Louisiana Governor Bobby Jindal has spend $45,000 in state funds on traveling to churches for speaking engagements. And that’s all in just 5 months!
Between March 2 and July 20, Jindal traveled to churches, mostly in north Louisiana, on a state helicopter at a cost to the taxpayers of about $45,000, according to State Police records.
In May, June and July, there was rarely a Sunday when Jindal did not fly a taxpayer-funded helicopter to church services in a remote part of the state. Two aides usually accompanied him along with his security detail and pilots.
The Governor’s Office refuses to tell the media ahead of time about Jindal’s church visits.

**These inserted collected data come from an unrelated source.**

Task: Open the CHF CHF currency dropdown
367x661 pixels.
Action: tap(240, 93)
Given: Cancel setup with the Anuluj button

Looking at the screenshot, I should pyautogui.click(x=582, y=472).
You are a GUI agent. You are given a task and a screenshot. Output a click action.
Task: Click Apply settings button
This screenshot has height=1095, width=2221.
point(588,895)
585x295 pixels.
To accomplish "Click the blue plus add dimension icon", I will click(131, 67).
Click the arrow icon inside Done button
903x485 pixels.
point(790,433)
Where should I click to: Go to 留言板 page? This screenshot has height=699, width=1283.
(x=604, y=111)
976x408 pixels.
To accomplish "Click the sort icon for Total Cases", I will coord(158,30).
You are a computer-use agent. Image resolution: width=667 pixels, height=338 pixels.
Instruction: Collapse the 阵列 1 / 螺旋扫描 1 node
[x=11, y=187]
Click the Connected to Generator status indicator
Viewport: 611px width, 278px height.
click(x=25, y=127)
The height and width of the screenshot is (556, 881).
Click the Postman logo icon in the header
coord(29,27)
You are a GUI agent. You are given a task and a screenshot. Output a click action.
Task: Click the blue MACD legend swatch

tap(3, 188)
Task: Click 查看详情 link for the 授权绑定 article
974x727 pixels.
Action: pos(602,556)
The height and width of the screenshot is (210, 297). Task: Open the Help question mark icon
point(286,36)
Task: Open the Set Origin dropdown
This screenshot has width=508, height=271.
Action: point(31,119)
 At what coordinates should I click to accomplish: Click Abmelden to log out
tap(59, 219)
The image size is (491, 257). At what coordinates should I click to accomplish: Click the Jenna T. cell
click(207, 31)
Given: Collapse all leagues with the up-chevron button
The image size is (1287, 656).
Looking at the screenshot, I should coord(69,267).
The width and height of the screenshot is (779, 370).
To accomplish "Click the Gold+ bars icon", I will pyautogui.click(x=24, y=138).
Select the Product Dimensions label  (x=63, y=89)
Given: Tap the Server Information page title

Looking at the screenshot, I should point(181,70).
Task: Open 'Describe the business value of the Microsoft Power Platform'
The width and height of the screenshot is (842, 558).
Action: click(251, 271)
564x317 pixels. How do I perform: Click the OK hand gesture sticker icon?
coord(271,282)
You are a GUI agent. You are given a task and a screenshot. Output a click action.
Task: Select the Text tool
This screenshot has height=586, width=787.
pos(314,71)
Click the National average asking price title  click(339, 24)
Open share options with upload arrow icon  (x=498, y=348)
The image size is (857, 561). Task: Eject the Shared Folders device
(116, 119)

A video of one of the visits — posted on YouTube — shows that Jindal talks about the military, his family, his values and his conversion to Christianity.
Every single conversion story I’ve ever heard is exactly the same. . . or at least a variation on one of these 6 stories. I really think he didn’t have to spend $45,000 telling a story that people have already heard before. At the very least, just give it via satellite or travel on your own dime.
This is another clear violation of the first amendment. And even some religious leaders agree. Rev. Welton Gaddy a Baptist minister and head of the Interfaith Alliance, insisted that Jindal reimburse the state:
If you were traveling to these churches to worship with the various congregations, you should have paid your own expenses to get there as did the other worshippers. If you were traveling to these churches for the purpose of sharing your personal faith and encouraging faith in others, state funds absolutely should not have been used to pay your expenses. Indeed, in that instance, your state-funded actions were a violation of the United States Constitution’s promise of religious freedom which has been a critical contributor to the vitality of religion in our nation. If you were traveling to these churches for political purposes, you should not have been there in the first place, regardless of who funded the travel.
Governor Jindal, it appears that you owe the people of Louisiana an apology and the treasurer of the state a reimbursement of at least $45,000 in addition to whatever money was spent in the period not covered by the Advocate’s investigation. No taxpayer money should have been used for your travel.
To which Jindal’s spokesperson responded thusly:
This political group [the Interfaith Alliance] opposes putting crosses up in honor of fallen policemen, has attacked the National Day of Prayer and advocates for same-sex marriage, so it’s not surprising that they are attacking the governor for accepting invitations to speak at Louisiana churches.
Oh, well in that case, Jindal has every right to steal money from the people of Lousianna. Riiiiight!